The coalition is being coordinated by Citizens for Safe Water Around Badger, a citizens group that has long been a watchdog over the cleanup of the Army’s Badger Army Ammunition Plant, WI.
The coalition in a goal statement on its website endorsed by dozens of grassroots groups says there are safer alternatives to OB/OD and non-closed loop incineration or combustion of military munitions.
These alternatives must provide an incentive for waste prevention and recycling, and “prevent, to the greatest possible extent the release of toxic emissions and pollutants; and advance the principles of environmental justice by assuring that all people enjoy the same degree of protection and access to the decision-making process,” the coalition says in the statement.
A source with the coalition says the group intends to ask for a formal review of alternative technologies to confirm their suitability for military munitions destruction. But the source did not yet know who the group will ask to do the review.
In addition, the source says about 550 people have signed a petition on the Cease Fire website to EPA Administrator Gina McCarthy that urges her to immediately implement the use of safer alternatives to OB/OD or non-closed loop incineration of military munitions.
The source says momentum for the coalition’s push stems from grassroots efforts at Camp Minden, LA, where EPA backed off from its original plan to require open burning of unstable propellant and explosives after a large number of citizens in northern Louisiana raised concerns over impacts to the community from open burning and sought an alternative method.
In response to pressure from citizens, Louisiana officials and U.S. lawmakers, the agency agreed to allow the destruction of the materials through an alternative burn method in a contained disposal chamber.
The situation involved more than 15 million pounds of explosives and propellant abandoned by a demilitarization contractor at a National Guard facility, with EPA seeking quick disposal due to the substantial risk that the propellant would auto-ignite and cause a large explosion.

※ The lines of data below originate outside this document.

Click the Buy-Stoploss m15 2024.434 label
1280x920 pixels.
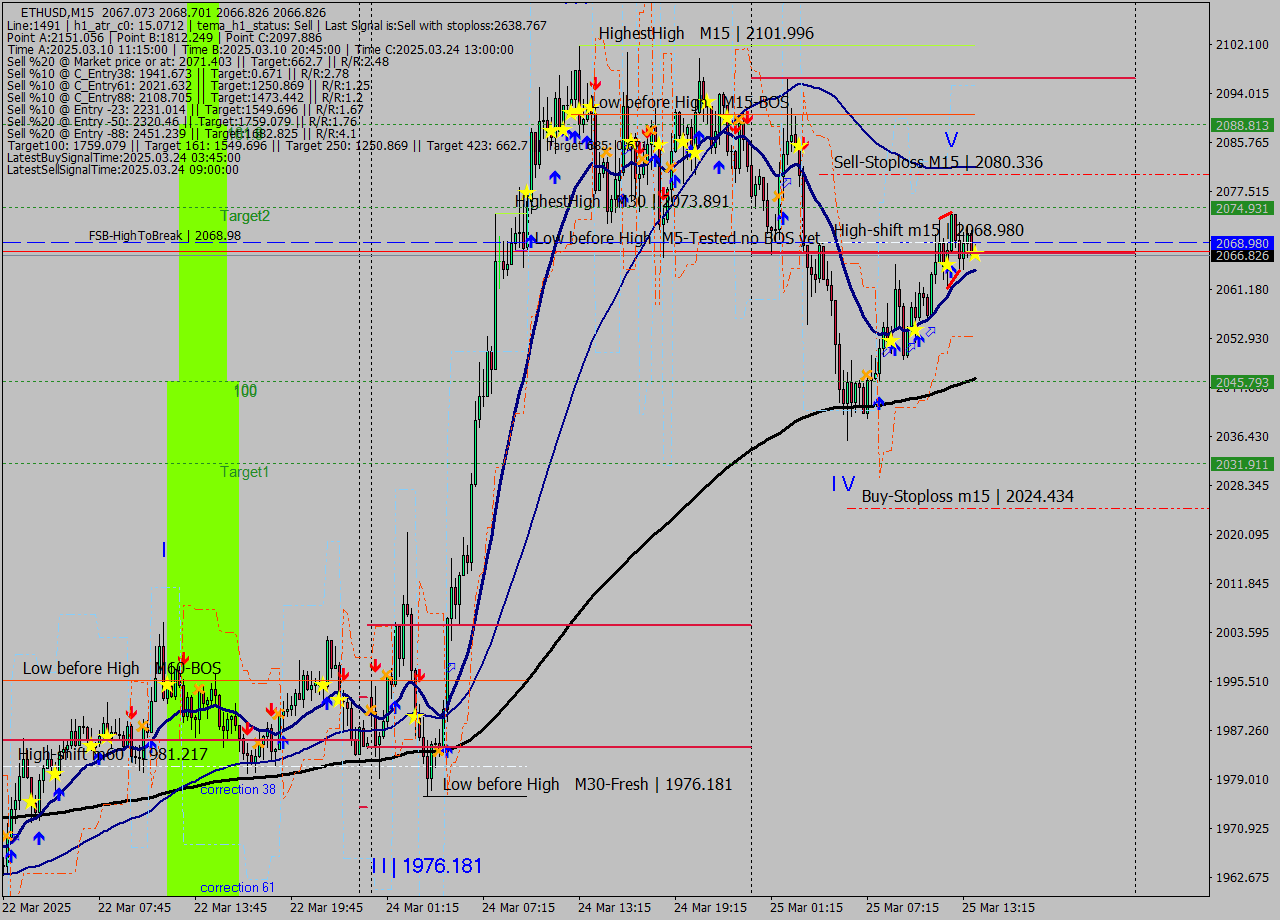click(967, 496)
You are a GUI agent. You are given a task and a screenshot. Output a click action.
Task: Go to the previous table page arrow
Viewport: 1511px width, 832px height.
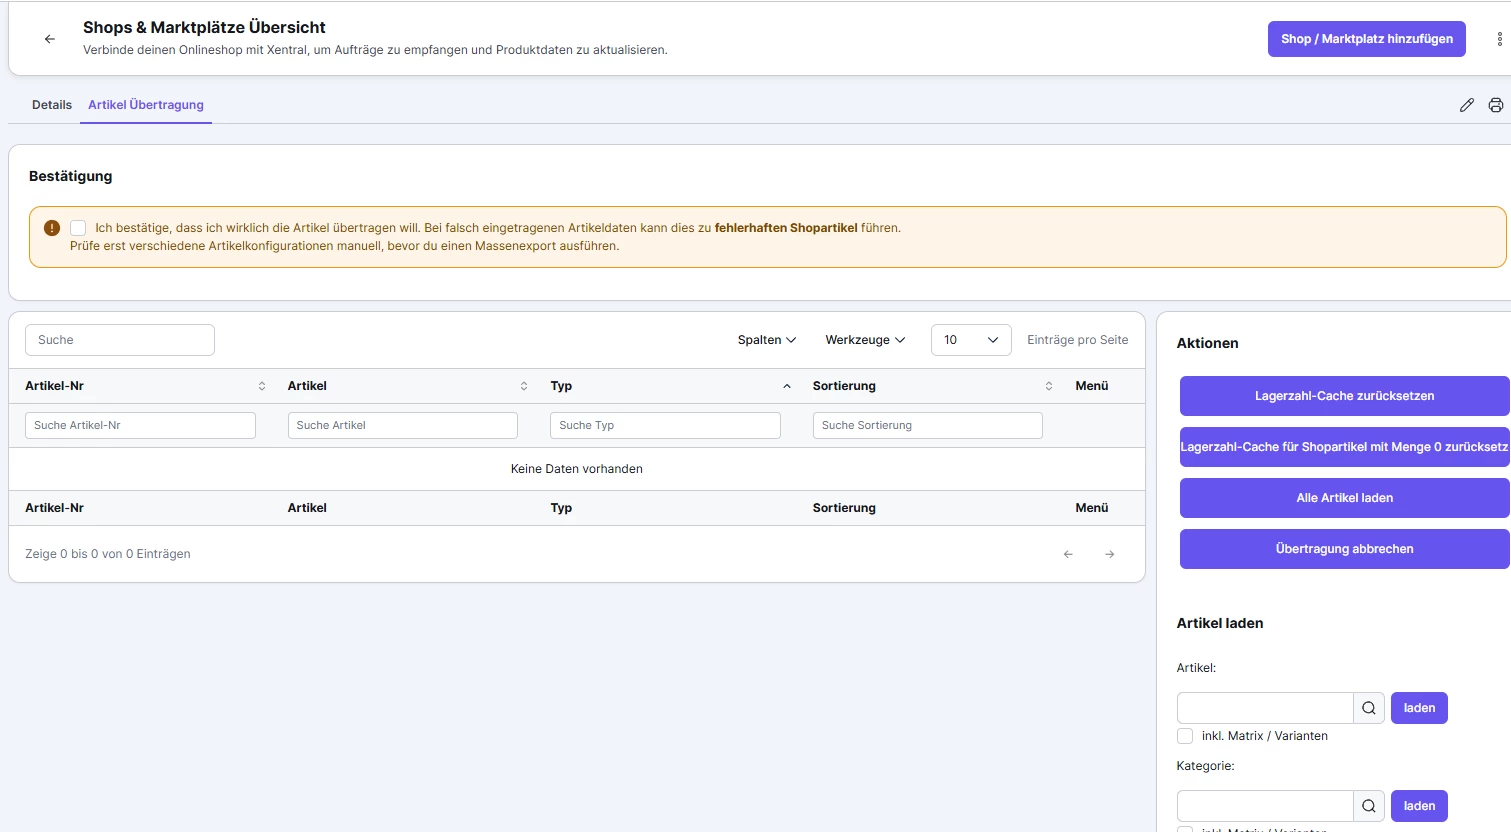click(x=1068, y=554)
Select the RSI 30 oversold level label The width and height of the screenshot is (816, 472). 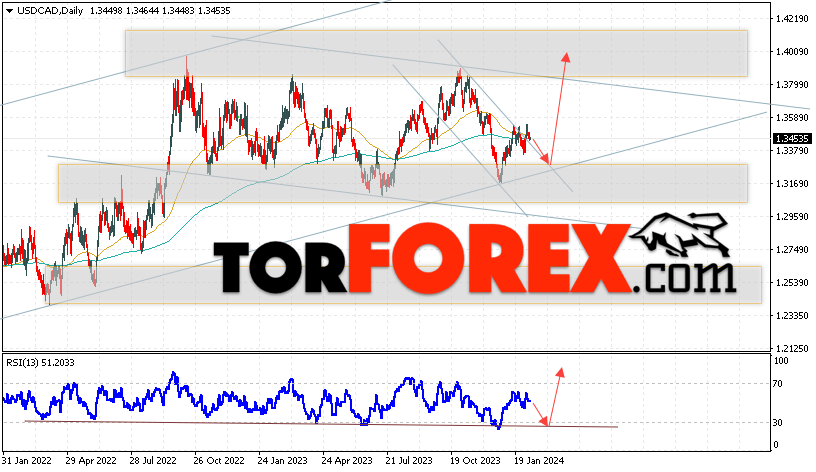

One environmentalist source believes regulators have gradually been forcing a reduction in the use of OB/OD. While it is not banned, Clean Air Act and Resource Conservation & Recovery Act permits are required, the source notes. DOD at times pushes back against alternatives, but in other places, it has implemented them, the source says.
The Cease Fire coalition recently finished an inventory of sites that are permitted for OB/OD and their annual limits on amounts that can be burned. In the cataloguing, the coalition found at the upper limit Crane Naval Surface Warfare Center, IN, whose permit allows an annual hazardous waste OB/OD limit of 109.4 million pounds to be burned or detonated as net explosive weight
The coalition also found that at least seven Army facilities and the Energy Department’s Los Alamos National Laboratory, NM, have been operating under interim permit status for decades.
On its website, the coalition points out that if two pending treaties are ratified by the United States, DOD will also need to dispose of stockpiles of cluster munitions and anti-personnel landmines. The United States is currently considering two treaties related to demilitarization.
These are the Convention on Cluster Munitions and the Convention on the Prohibition of the Use, Stockpiling, Production and Transfer of Anti-Personnel Mines and Their Destruction, the coalition says. DOD’s inventories of 471,726 tons of cluster munitions and more than 23,000 tons of anti-personnel landmines will have to be disposed of if the United States ratifies the treaties, the group says.